I can’t imagine putting on high heels, listening dutifully to some dumb idea, or having sex I wasn’t into in the name of “pleasing my man.”
I never intended to take a five-year break from dating. After my third marriage went up in flames, I decided to take some time for myself before jumping back into the dating pool. But that break turned into a five-year drought, and the longer it goes on the more I wonder where to go from here.
Before I decided to take a break from dating, I’d never really been single. I began dating in high school and college, and an unplanned pregnancy led me to my first marriage at 19 years old. That lasted about as long as you’d expect a marriage between two guilty Catholics would. But even though I vowed never to date again, I fell into a new relationship only a few weeks after I left my first husband.
That rebound relationship lasted a whopping eight years. As much as I loved my ex, he was an alcoholic who refused to seek meaningful help, and there was a limit to what I could put up with. After he cheated on me, multiple times, I knew it was over. But before the ink was dry on our divorce—hell, before I even filed for divorce—I had a new boyfriend who became my husband after less than a year of dating.
Looking back, it’s easy to understand why I married my third husband. He was much older than I was, and he sold himself as a family man who would give my kids and I the stability we needed. And I was reeling and broken from the collapse of my second marriage.

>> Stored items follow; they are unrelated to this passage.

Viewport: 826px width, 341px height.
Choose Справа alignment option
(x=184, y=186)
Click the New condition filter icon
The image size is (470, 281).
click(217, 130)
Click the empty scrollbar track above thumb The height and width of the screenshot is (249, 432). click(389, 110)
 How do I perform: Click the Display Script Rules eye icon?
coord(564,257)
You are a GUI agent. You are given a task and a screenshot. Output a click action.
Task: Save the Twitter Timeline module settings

I let myself get swept up in the fairytale this new man offered me, but that relationship was a complete nightmare. Had I given myself the time and space I needed to recover from the loss of a long-term relationship and partner I never would’ve been interested in him to begin with.
After three failed marriages, even I knew it was time to get my emotional shit together. I had a history of dating and marrying men who treated me terribly, and I wanted to get to the root of the problem instead of falling into the same old toxic cycle. I started going to therapy once a week, and over the next few years I recognized that my husbands were toxic because I was basically marrying my mother in male form over and over again. Dysfunctional, chaotic, and even abusive relationships felt like love to me, and until I learned to recognize that pattern I was doomed to keep repeating it.
There was real power in honestly and unflinchingly examining my own motivations and decisions. For a year or two, I felt empowered and independent. I revelled in the freedom to be myself without limits or compromise and I couldn’t imagine ever partnering with a man again. By then I knew that I could raise my kids on my own just fine, and it didn’t seem like there was room in my life for a relationship. I was, for the first time in my life, happy by myself.
But it’s been five years now, and I wonder whether some of my empowerment is really just bluster. It’s true that I enjoy never, ever having to argue over who’s going to do the dishes or take out the trash, but I also long for a companion. My kids go to bed early, or disappear downstairs to their teen lairs, and my evenings stretch out long and lonely. It would be nice to have someone to talk to, or even to go out on a date once in awhile.
At first, it was fear that held me back from dating. But over time I began to trust myself enough to know that I would run like hell from another toxic mess of a man. But, even now, I’m not sure I’m really willing to compromise. I’m pushing 40 and I like my life how it is. I can’t imagine putting on high heels, listening dutifully to some dumb idea, or having sex I wasn’t into in the name of “pleasing my man.” And I’m even less certain that I could ever feel safe with a man again. Men have been my abusers, never my safe place. My life has become exponentially less chaotic without them in it and it’s hard to imagine opening myself up to that again. Plus, I’m really, really stubborn.
Maybe the real reason I don’t date is because the cons outweigh the pros for me. Dating would take away from my time with my kids, open me up to more pain and heartbreak, and add an element of drama that I’ve been blessedly free from for the last five years. As much as the idea of companionship appeals to me, I can always find myself a really cool roommate when my kids start moving out. I can make more time for my friends and take more advantage of social opportunities. Or I can just surrender myself to evenings on the couch watching trashy TV or reading, with a cat on my lap, and give myself permission to be alone.
Even if it’s the opposite of how I imagined my life would be, maybe it’s exactly what I need.